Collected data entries
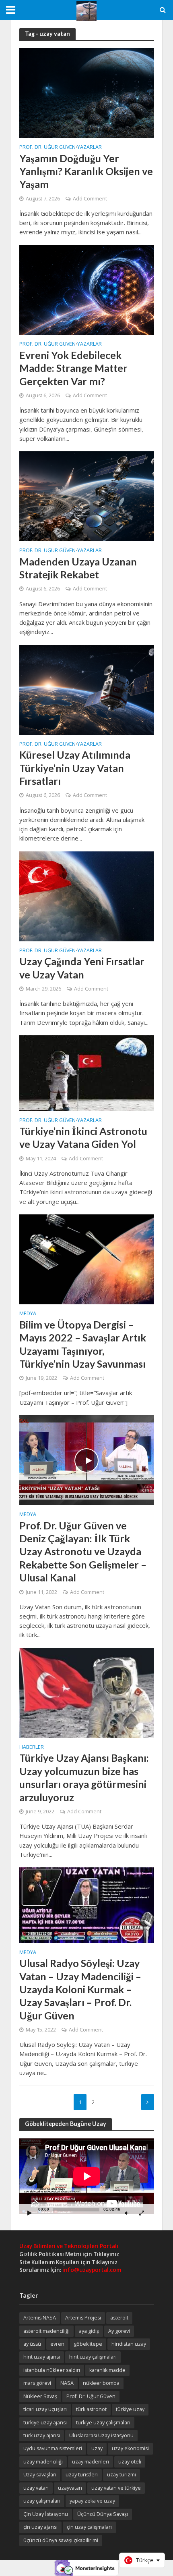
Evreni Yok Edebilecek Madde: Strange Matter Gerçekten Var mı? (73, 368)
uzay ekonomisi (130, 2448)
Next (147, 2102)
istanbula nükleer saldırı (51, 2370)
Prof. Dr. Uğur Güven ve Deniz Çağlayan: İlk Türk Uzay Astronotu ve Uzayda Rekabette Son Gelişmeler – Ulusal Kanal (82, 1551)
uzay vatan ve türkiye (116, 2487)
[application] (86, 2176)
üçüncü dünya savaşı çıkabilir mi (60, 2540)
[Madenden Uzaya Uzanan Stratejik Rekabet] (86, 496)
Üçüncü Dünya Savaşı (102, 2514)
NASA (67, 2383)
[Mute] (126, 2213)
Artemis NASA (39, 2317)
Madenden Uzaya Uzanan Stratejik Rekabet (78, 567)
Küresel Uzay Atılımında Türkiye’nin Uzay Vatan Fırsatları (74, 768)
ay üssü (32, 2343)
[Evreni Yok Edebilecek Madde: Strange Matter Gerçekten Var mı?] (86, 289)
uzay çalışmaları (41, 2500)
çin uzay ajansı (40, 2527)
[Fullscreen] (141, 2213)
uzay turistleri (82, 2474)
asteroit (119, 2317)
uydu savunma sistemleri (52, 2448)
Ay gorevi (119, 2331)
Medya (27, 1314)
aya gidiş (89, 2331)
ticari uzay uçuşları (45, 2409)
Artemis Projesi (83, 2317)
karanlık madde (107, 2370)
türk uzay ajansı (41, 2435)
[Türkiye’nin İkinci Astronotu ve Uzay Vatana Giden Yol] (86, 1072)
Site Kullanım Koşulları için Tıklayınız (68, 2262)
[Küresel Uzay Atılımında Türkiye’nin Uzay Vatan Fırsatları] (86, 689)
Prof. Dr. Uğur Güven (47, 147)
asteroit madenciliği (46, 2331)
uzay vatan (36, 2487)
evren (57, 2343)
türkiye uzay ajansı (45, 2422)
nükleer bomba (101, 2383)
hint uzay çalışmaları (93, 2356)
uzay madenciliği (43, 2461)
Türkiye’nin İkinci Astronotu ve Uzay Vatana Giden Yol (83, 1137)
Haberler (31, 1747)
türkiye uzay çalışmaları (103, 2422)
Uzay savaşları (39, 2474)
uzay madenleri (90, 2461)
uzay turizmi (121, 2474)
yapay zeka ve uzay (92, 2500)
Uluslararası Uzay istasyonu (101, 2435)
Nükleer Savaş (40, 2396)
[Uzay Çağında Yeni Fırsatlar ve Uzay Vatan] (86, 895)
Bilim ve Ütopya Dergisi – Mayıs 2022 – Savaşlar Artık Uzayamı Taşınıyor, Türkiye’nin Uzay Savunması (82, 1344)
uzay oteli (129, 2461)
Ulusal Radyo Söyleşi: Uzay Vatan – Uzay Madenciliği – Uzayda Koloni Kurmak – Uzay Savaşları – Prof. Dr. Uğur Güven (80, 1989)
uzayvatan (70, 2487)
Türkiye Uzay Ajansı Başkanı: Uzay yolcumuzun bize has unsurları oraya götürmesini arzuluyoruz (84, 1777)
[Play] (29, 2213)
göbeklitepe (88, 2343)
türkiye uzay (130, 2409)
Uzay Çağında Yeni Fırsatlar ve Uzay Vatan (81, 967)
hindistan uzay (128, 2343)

--

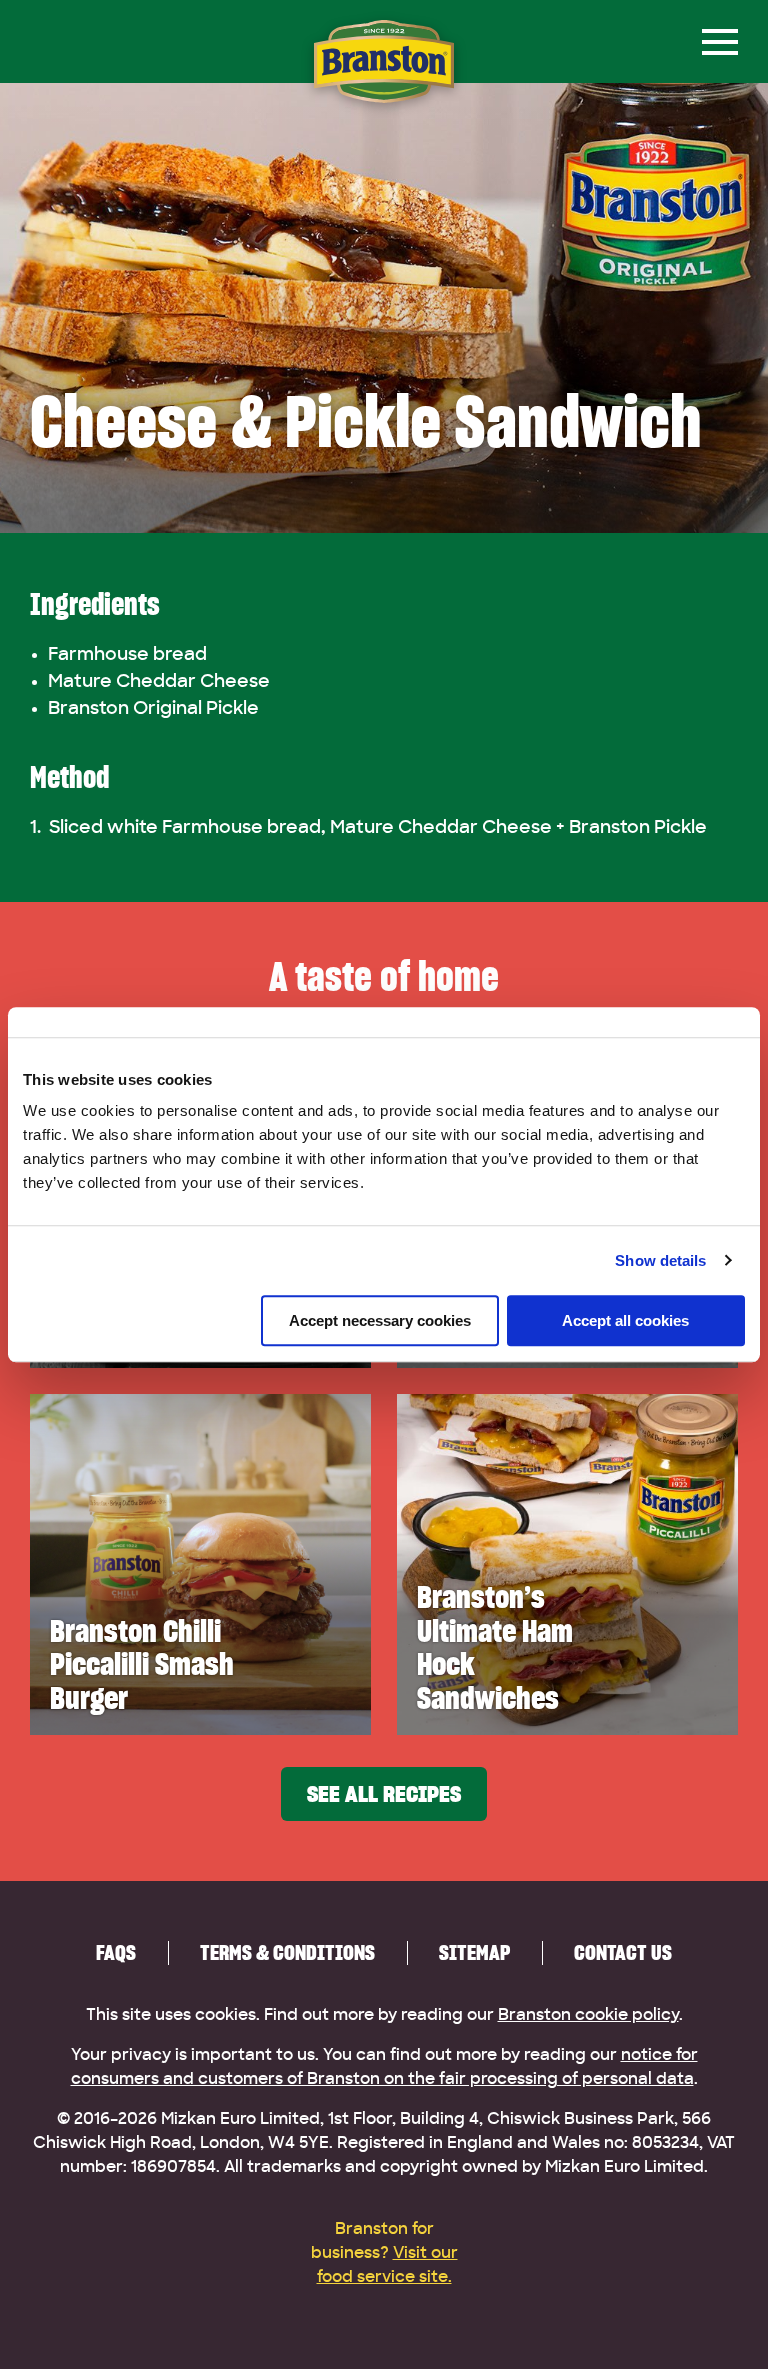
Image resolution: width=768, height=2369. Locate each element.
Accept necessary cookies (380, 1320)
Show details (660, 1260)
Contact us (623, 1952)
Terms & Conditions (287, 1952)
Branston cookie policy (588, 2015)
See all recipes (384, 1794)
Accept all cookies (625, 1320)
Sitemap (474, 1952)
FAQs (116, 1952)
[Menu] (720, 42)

## What to do
Extract from the records above the lines from the one containing "Terms & Conditions (287, 1952)" to the one containing "[Menu] (720, 42)", both lines included, exactly as they appear and with nothing else.

## Final answer
Terms & Conditions (287, 1952)
Branston cookie policy (588, 2015)
See all recipes (384, 1794)
Accept all cookies (625, 1320)
Sitemap (474, 1952)
FAQs (116, 1952)
[Menu] (720, 42)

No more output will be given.